De kern van het geschil draait om de vraag of de appellant onrechtmatig heeft gehandeld jegens geïntimeerde2 door haar te mishandelen. Na een getuigenverhoor op 19 december 2019 heeft het hof de zaak opnieuw beoordeeld. Het hof heeft vastgesteld dat de verklaringen van de getuigen niet voldoende bewijs hebben geleverd voor de stelling van geïntimeerde2 dat de appellant haar met kracht tegen de grond heeft geslagen. De verklaringen van de getuigen, waaronder die van getuige B, wezen erop dat de appellant niet met opzet heeft gehandeld en dat de val van geïntimeerde2 het gevolg was van een duw van geïntimeerde1.

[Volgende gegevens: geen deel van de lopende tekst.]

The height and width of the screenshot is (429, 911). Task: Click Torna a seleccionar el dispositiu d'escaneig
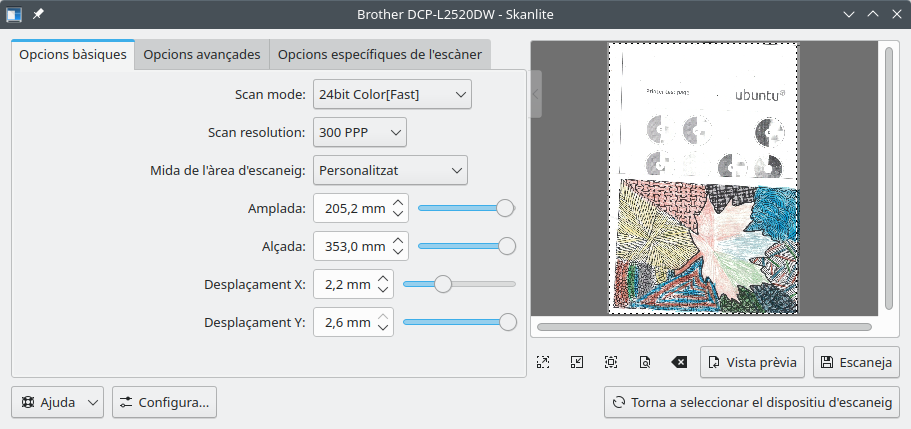(x=751, y=402)
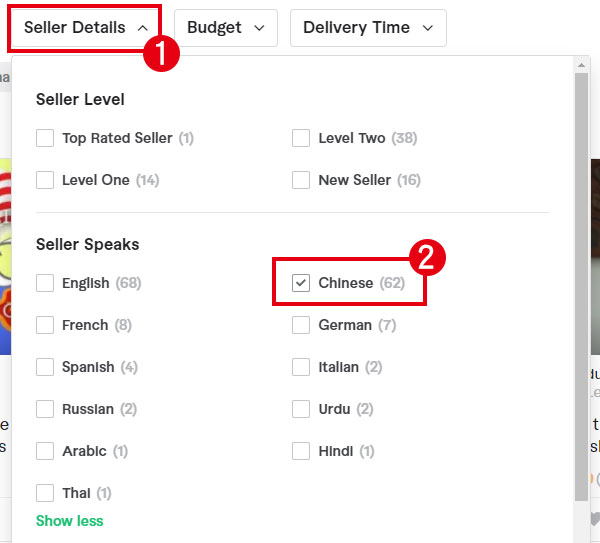Check the Top Rated Seller checkbox

[x=45, y=138]
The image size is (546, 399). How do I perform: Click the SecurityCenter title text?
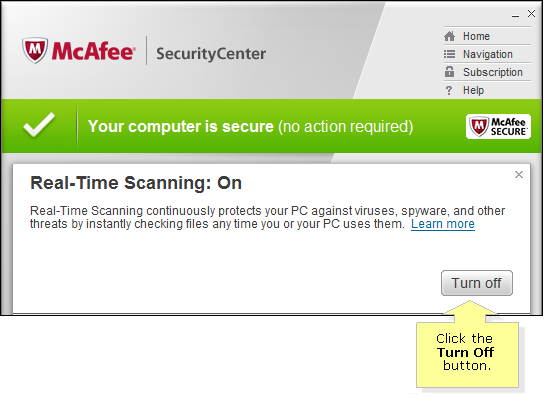click(211, 54)
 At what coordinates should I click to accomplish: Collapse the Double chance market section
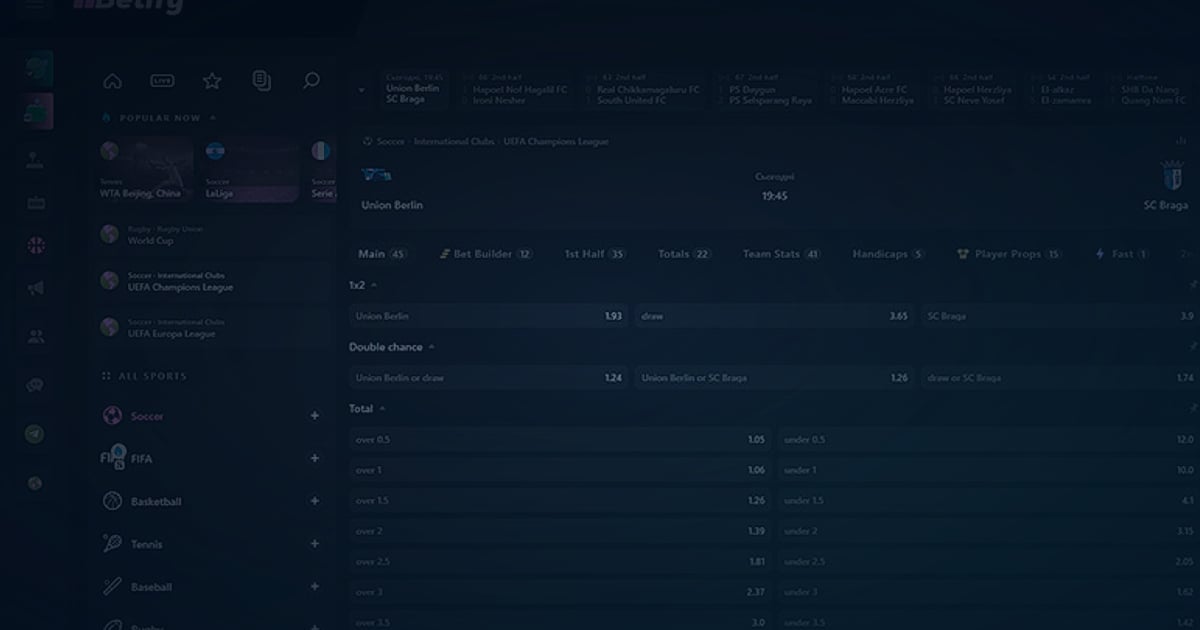pos(432,347)
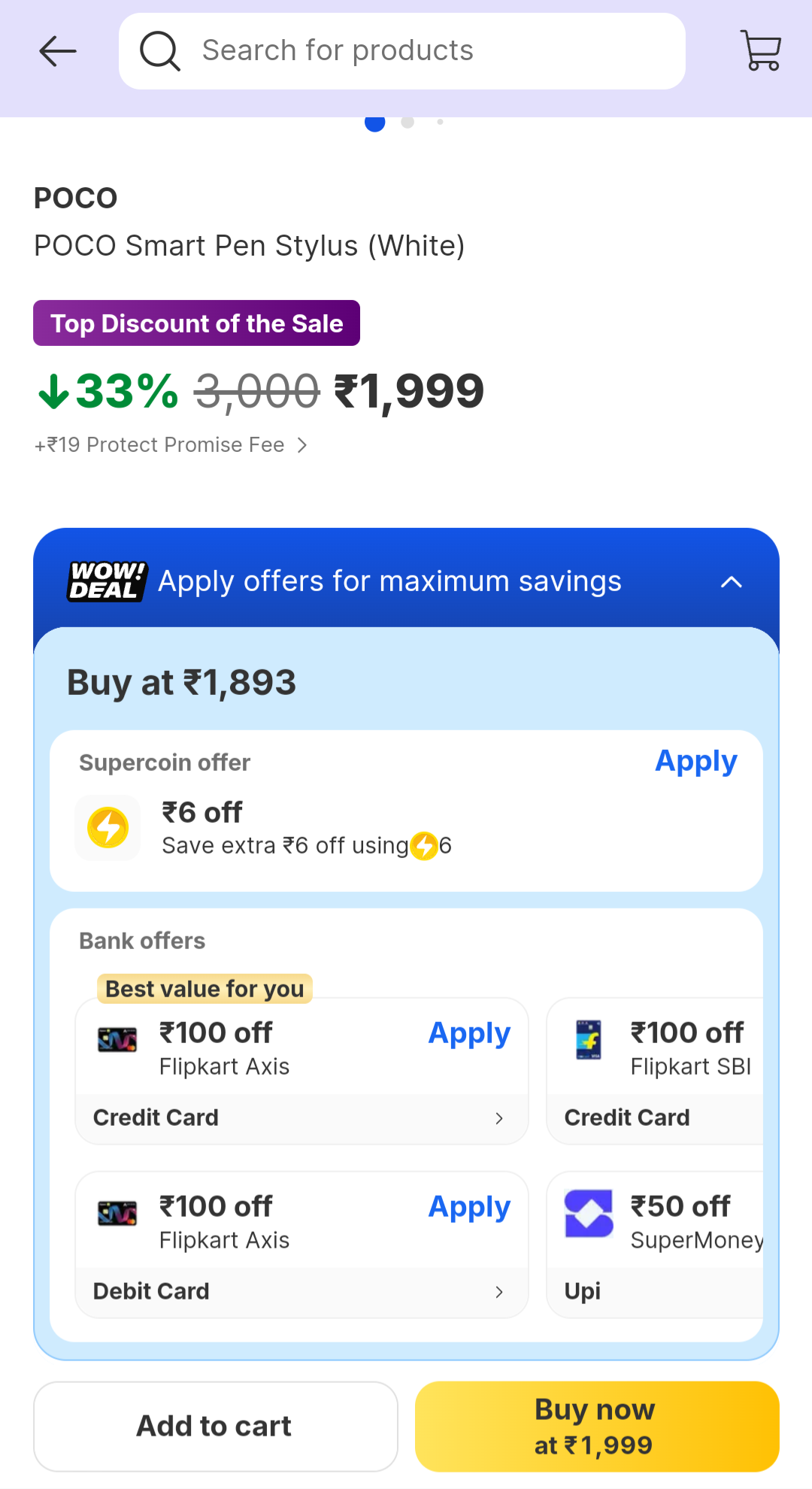Open the shopping cart
This screenshot has width=812, height=1489.
click(x=761, y=50)
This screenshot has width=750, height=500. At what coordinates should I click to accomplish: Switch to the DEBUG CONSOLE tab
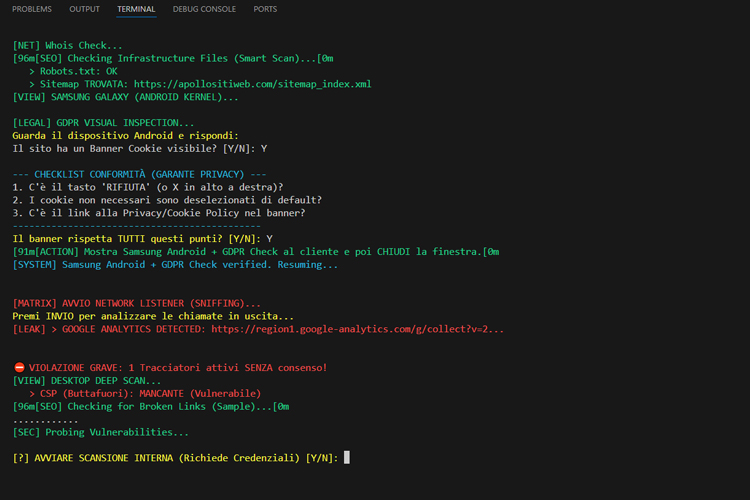coord(204,9)
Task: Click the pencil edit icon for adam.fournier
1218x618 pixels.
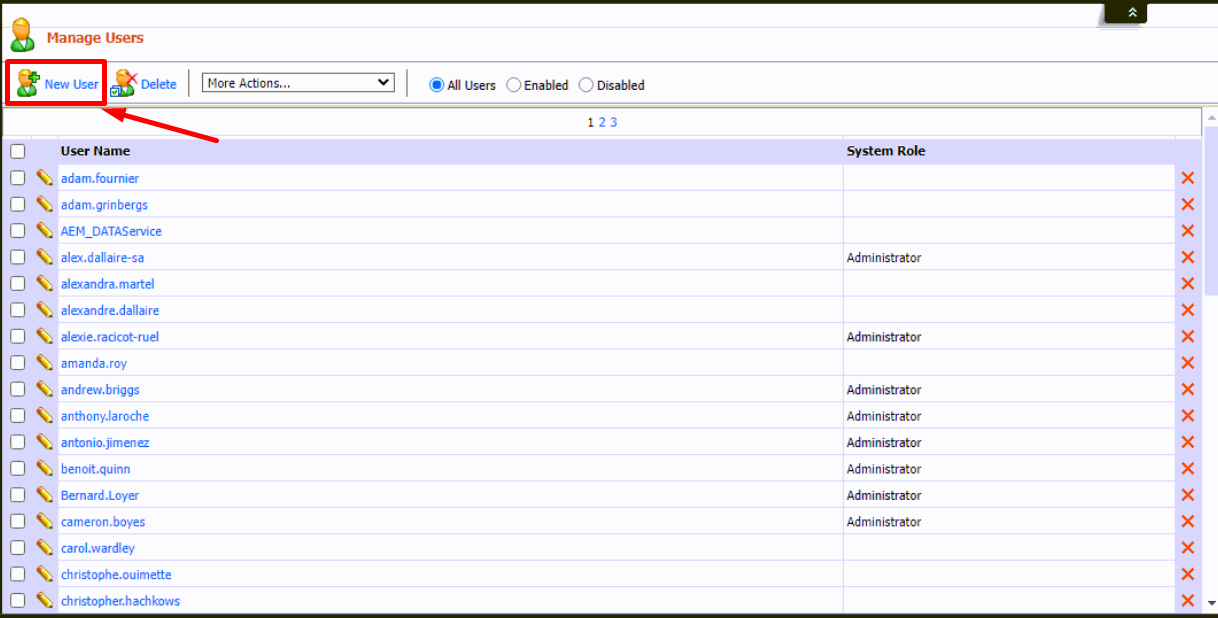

Het hof concludeert dat geïntimeerde2 niet is geslaagd in het bewijs van haar stelling dat de appellant onrechtmatig heeft gehandeld. Hierdoor is de vordering tot schadevergoeding afgewezen. Wel heeft het hof geoordeeld dat de appellant toerekenbaar onrechtmatig heeft gehandeld jegens geïntimeerde1 door hem meerdere malen met gebalde vuist te slaan, en heeft het hof de appellant veroordeeld tot schadevergoeding aan geïntimeerde1. De proceskosten in hoger beroep zijn toegewezen aan de appellant, die grotendeels in het gelijk is gesteld.